#### Exercise prompt:
Could you turn every line of the entries below into a JSON list of strings, with one string per line and blank lines left out?

"""

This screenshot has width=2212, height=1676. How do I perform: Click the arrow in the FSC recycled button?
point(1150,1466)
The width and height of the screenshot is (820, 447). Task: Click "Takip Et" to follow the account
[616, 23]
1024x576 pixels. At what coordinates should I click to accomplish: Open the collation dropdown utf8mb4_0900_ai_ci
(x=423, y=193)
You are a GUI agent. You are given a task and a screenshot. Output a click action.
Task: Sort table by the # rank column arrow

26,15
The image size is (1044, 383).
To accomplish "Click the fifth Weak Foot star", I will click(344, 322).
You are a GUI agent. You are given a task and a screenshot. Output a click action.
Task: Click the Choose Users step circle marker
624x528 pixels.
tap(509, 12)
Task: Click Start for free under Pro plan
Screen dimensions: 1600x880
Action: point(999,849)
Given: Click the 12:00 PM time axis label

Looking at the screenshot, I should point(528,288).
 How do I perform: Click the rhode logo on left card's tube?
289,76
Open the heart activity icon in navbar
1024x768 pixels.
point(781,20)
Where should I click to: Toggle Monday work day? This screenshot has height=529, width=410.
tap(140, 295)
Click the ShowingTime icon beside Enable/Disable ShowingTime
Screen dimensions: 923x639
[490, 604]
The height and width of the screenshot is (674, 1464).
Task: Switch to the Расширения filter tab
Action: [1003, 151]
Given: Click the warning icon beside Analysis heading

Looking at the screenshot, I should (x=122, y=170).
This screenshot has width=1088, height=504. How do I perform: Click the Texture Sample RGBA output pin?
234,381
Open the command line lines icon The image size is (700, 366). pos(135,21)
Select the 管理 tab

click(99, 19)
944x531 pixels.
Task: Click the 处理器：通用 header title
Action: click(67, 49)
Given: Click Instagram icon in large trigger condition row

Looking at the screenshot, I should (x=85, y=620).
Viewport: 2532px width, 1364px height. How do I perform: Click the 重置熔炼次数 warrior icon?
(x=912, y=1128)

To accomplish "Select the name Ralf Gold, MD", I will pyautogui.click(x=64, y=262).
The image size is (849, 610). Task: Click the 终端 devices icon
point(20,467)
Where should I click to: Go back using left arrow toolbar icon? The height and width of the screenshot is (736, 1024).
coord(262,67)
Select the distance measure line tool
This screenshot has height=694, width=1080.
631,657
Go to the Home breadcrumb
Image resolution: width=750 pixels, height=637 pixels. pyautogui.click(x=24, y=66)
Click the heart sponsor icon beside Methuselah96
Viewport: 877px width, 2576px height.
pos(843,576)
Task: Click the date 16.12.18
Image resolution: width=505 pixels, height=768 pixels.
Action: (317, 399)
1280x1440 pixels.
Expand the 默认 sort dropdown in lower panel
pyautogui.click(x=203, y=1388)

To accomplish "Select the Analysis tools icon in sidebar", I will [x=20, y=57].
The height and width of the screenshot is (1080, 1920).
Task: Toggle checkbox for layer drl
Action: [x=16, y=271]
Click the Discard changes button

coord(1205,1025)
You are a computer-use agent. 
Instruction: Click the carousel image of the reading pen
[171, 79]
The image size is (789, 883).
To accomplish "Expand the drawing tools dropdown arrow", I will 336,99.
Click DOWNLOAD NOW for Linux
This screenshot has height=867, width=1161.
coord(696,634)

"""

#### Response to this task:
[
  "This screenshot has width=2212, height=1676. How do I perform: Click the arrow in the FSC recycled button?",
  "point(1150,1466)",
  "The width and height of the screenshot is (820, 447). Task: Click \"Takip Et\" to follow the account",
  "[616, 23]",
  "1024x576 pixels. At what coordinates should I click to accomplish: Open the collation dropdown utf8mb4_0900_ai_ci",
  "(x=423, y=193)",
  "You are a GUI agent. You are given a task and a screenshot. Output a click action.",
  "Task: Sort table by the # rank column arrow",
  "26,15",
  "The image size is (1044, 383).",
  "To accomplish \"Click the fifth Weak Foot star\", I will click(344, 322).",
  "You are a GUI agent. You are given a task and a screenshot. Output a click action.",
  "Task: Click the Choose Users step circle marker",
  "624x528 pixels.",
  "tap(509, 12)",
  "Task: Click Start for free under Pro plan",
  "Screen dimensions: 1600x880",
  "Action: point(999,849)",
  "Given: Click the 12:00 PM time axis label",
  "Looking at the screenshot, I should point(528,288).",
  " How do I perform: Click the rhode logo on left card's tube?",
  "289,76",
  "Open the heart activity icon in navbar",
  "1024x768 pixels.",
  "point(781,20)",
  "Where should I click to: Toggle Monday work day? This screenshot has height=529, width=410.",
  "tap(140, 295)",
  "Click the ShowingTime icon beside Enable/Disable ShowingTime",
  "Screen dimensions: 923x639",
  "[490, 604]",
  "The height and width of the screenshot is (674, 1464).",
  "Task: Switch to the Расширения filter tab",
  "Action: [1003, 151]",
  "Given: Click the warning icon beside Analysis heading",
  "Looking at the screenshot, I should (x=122, y=170).",
  "This screenshot has width=1088, height=504. How do I perform: Click the Texture Sample RGBA output pin?",
  "234,381",
  "Open the command line lines icon The image size is (700, 366). pos(135,21)",
  "Select the 管理 tab",
  "click(99, 19)",
  "944x531 pixels.",
  "Task: Click the 处理器：通用 header title",
  "Action: click(67, 49)",
  "Given: Click Instagram icon in large trigger condition row",
  "Looking at the screenshot, I should (x=85, y=620).",
  "Viewport: 2532px width, 1364px height. How do I perform: Click the 重置熔炼次数 warrior icon?",
  "(x=912, y=1128)",
  "To accomplish \"Select the name Ralf Gold, MD\", I will pyautogui.click(x=64, y=262).",
  "The image size is (849, 610). Task: Click the 终端 devices icon",
  "point(20,467)",
  "Where should I click to: Go back using left arrow toolbar icon? The height and width of the screenshot is (736, 1024).",
  "coord(262,67)",
  "Select the distance measure line tool",
  "This screenshot has height=694, width=1080.",
  "631,657",
  "Go to the Home breadcrumb",
  "Image resolution: width=750 pixels, height=637 pixels. pyautogui.click(x=24, y=66)",
  "Click the heart sponsor icon beside Methuselah96",
  "Viewport: 877px width, 2576px height.",
  "pos(843,576)",
  "Task: Click the date 16.12.18",
  "Image resolution: width=505 pixels, height=768 pixels.",
  "Action: (317, 399)",
  "1280x1440 pixels.",
  "Expand the 默认 sort dropdown in lower panel",
  "pyautogui.click(x=203, y=1388)",
  "To accomplish \"Select the Analysis tools icon in sidebar\", I will [x=20, y=57].",
  "The height and width of the screenshot is (1080, 1920).",
  "Task: Toggle checkbox for layer drl",
  "Action: [x=16, y=271]",
  "Click the Discard changes button",
  "coord(1205,1025)",
  "You are a computer-use agent. ",
  "Instruction: Click the carousel image of the reading pen",
  "[171, 79]",
  "The image size is (789, 883).",
  "To accomplish \"Expand the drawing tools dropdown arrow\", I will 336,99.",
  "Click DOWNLOAD NOW for Linux",
  "This screenshot has height=867, width=1161.",
  "coord(696,634)"
]